Rod Liddle Rod Liddle

A teenage girl, a maths teacher and a righteous tabloid fury

issue 29 September 2012

I seriously contemplated being a teacher once upon a time, when I was lot younger. It seemed to me an agreeable doss, and one didn’t have to be too bright or too ambitious, or possess any great quantity of knowledge. I sometimes wondered what sort of teacher I’d prefer to be; one of those ingratiating young men who plays meaningful pop songs on his guitar to the class and affects an air of faux rebelliousness, the kind of teacher whom as schoolchildren we all despised, or the other kind — sarcastic, stentorian and occasionally brutal, the kind we all feared. It was one or the other; there is no middle way.

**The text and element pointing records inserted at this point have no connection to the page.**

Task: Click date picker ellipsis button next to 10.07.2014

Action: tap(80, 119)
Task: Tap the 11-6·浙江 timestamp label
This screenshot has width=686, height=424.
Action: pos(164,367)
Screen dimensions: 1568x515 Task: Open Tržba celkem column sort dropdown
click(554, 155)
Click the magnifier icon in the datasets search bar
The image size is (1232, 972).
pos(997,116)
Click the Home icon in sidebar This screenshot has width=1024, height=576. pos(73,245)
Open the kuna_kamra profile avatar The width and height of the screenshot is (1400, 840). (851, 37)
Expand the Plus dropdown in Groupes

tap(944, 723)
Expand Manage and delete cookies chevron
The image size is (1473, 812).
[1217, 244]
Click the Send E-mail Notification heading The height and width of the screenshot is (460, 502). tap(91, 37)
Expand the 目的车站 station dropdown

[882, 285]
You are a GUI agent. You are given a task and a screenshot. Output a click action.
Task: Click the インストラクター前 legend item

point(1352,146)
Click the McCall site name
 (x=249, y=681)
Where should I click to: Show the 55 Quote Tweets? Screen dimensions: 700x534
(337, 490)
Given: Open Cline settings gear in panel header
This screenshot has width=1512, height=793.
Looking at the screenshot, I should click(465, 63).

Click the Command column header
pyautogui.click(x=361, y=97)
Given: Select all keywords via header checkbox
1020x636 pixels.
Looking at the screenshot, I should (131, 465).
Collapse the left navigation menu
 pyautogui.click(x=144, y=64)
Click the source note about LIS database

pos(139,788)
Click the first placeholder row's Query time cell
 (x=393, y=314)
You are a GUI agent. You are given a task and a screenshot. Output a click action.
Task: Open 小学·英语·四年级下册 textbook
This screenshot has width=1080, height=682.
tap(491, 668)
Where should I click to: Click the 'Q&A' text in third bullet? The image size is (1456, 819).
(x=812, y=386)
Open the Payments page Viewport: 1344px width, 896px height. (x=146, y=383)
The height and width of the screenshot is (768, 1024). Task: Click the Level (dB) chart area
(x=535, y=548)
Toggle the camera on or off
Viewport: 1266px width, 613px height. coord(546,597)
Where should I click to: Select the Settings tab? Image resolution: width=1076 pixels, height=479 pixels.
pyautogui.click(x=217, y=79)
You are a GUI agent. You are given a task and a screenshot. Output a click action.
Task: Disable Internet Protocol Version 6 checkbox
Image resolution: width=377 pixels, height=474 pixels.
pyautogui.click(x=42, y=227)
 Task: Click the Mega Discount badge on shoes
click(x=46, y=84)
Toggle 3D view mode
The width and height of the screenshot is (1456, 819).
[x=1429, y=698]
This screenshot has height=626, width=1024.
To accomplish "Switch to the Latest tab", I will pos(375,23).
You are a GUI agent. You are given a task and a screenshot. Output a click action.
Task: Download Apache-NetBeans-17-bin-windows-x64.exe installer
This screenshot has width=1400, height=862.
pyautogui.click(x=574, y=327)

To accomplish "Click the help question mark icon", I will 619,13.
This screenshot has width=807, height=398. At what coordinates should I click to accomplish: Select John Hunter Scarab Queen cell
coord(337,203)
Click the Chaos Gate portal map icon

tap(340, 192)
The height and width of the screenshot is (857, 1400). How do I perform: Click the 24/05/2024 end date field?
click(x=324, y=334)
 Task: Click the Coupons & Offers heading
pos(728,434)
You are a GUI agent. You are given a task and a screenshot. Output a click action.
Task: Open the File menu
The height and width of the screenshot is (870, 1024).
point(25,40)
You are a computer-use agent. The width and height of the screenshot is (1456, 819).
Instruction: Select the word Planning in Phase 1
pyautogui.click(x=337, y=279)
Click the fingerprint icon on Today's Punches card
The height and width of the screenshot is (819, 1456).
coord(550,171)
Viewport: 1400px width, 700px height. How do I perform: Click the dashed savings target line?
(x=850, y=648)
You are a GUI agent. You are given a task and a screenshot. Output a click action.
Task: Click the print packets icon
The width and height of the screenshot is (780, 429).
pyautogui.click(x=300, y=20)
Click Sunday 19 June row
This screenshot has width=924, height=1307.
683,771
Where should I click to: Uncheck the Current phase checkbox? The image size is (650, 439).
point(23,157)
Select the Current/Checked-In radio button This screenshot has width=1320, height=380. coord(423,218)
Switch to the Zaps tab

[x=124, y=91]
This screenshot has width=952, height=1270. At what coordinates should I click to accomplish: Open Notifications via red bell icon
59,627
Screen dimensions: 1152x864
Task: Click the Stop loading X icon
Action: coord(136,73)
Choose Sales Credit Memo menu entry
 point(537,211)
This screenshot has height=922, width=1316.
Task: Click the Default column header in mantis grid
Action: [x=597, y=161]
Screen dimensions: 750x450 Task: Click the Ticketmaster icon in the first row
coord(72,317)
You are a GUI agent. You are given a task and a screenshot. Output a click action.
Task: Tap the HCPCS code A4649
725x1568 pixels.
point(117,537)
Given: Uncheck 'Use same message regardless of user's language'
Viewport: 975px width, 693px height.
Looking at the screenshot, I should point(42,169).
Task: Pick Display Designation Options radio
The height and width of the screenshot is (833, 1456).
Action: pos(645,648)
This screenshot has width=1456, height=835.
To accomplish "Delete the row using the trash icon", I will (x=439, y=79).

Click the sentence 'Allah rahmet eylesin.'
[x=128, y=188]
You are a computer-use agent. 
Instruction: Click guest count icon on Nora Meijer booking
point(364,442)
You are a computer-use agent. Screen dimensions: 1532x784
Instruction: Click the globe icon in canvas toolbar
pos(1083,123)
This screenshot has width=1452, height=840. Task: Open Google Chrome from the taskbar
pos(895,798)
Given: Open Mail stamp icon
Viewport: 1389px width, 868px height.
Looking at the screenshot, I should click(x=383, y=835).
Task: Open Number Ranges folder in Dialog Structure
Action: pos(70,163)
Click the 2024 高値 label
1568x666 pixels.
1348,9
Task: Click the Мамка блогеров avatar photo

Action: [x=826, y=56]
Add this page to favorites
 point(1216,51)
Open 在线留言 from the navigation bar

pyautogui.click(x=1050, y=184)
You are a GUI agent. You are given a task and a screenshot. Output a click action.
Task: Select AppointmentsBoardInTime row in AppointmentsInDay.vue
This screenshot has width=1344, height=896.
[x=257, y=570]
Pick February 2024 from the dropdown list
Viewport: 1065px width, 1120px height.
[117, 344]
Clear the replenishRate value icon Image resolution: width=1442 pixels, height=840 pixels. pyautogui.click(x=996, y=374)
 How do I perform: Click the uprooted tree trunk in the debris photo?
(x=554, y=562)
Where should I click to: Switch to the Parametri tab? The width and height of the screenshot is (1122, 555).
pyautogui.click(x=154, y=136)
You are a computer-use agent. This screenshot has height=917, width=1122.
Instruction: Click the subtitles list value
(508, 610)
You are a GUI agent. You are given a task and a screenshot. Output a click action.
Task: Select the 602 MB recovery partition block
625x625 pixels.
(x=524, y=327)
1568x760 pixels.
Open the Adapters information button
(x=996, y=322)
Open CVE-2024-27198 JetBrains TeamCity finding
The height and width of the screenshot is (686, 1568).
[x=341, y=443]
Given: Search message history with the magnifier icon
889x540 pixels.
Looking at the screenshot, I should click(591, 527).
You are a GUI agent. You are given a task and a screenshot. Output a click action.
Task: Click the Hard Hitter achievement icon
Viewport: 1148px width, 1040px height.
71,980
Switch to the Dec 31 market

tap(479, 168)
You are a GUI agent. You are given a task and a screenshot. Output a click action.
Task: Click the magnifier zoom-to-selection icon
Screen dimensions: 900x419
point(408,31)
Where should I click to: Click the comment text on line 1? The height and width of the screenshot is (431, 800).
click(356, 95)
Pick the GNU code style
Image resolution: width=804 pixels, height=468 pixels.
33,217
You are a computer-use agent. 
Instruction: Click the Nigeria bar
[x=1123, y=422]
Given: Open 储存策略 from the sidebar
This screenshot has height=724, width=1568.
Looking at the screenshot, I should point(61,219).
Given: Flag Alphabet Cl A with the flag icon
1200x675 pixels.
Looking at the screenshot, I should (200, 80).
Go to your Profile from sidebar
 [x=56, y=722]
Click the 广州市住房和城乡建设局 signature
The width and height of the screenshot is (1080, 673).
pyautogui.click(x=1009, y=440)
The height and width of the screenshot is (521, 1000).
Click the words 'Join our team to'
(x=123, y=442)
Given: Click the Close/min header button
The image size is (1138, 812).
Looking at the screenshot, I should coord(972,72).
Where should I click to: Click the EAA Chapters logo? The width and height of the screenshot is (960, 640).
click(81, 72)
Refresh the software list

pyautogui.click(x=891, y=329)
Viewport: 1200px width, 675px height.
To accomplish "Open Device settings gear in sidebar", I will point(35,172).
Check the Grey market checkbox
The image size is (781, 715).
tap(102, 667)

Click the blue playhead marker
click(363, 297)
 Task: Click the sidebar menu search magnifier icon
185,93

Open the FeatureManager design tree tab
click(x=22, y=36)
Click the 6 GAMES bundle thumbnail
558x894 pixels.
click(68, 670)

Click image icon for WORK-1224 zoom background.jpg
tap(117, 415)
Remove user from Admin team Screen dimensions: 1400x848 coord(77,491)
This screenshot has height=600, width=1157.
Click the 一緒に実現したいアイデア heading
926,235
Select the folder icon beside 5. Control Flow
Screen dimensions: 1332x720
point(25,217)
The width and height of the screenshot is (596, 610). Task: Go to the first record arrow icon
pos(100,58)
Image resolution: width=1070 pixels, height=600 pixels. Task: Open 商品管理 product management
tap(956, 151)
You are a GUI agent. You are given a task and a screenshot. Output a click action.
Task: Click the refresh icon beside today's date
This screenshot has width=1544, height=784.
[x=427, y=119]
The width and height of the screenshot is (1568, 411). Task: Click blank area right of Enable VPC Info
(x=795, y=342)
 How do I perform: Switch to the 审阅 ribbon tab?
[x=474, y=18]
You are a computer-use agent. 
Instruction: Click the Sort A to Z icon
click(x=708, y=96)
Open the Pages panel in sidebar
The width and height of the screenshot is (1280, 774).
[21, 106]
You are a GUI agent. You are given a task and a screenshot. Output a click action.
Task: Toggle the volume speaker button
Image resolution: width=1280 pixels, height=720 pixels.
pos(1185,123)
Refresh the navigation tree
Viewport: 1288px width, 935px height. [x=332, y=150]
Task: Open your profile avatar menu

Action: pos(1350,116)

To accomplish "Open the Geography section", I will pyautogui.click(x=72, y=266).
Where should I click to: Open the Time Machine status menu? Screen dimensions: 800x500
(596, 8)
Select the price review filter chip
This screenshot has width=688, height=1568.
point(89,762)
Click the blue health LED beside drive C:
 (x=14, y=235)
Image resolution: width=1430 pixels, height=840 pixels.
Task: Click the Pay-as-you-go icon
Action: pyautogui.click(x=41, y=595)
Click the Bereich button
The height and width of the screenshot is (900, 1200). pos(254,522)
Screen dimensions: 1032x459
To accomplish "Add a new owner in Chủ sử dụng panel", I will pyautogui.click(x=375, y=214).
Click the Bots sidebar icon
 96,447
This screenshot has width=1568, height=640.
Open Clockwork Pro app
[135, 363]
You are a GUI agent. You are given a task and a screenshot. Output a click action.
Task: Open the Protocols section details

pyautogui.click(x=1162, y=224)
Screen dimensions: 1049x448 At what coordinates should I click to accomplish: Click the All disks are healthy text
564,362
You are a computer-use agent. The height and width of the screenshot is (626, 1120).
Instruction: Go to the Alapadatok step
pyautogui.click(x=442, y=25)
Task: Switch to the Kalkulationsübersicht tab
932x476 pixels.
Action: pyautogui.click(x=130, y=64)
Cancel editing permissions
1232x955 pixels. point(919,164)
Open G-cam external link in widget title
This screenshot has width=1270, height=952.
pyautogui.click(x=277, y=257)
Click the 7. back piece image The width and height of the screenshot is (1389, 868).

I never found out because the one thing stopping me from being a teacher was that I could not remotely conceive of not trying to shag the kids. It seemed to me virtually impossible not to, and I was convinced that I’d be right in there, on day one. We’re talking secondary school level here, by the way — and even then I don’t think I’d have dabbled much below year ten, as it is now called. I just thought we ought to clear that up early on. At my old comprehensive school a few teachers were known to be schtupping the pupils; one of them, a female teacher who was extremely foxy in a Pot Noodle scuzzy kind of way — she copped off with some fifth-form lad, and another teacher (a man with a guitar and a faux rebellious attitude) gained the affections of an extremely attractive fourth-form girl. As pupils, we didn’t remotely mind about this and both teachers were very popular. But I knew, when I was considering my career options, that this sort of behaviour was definitely frowned upon by the authorities and that I would not last the week in my new job.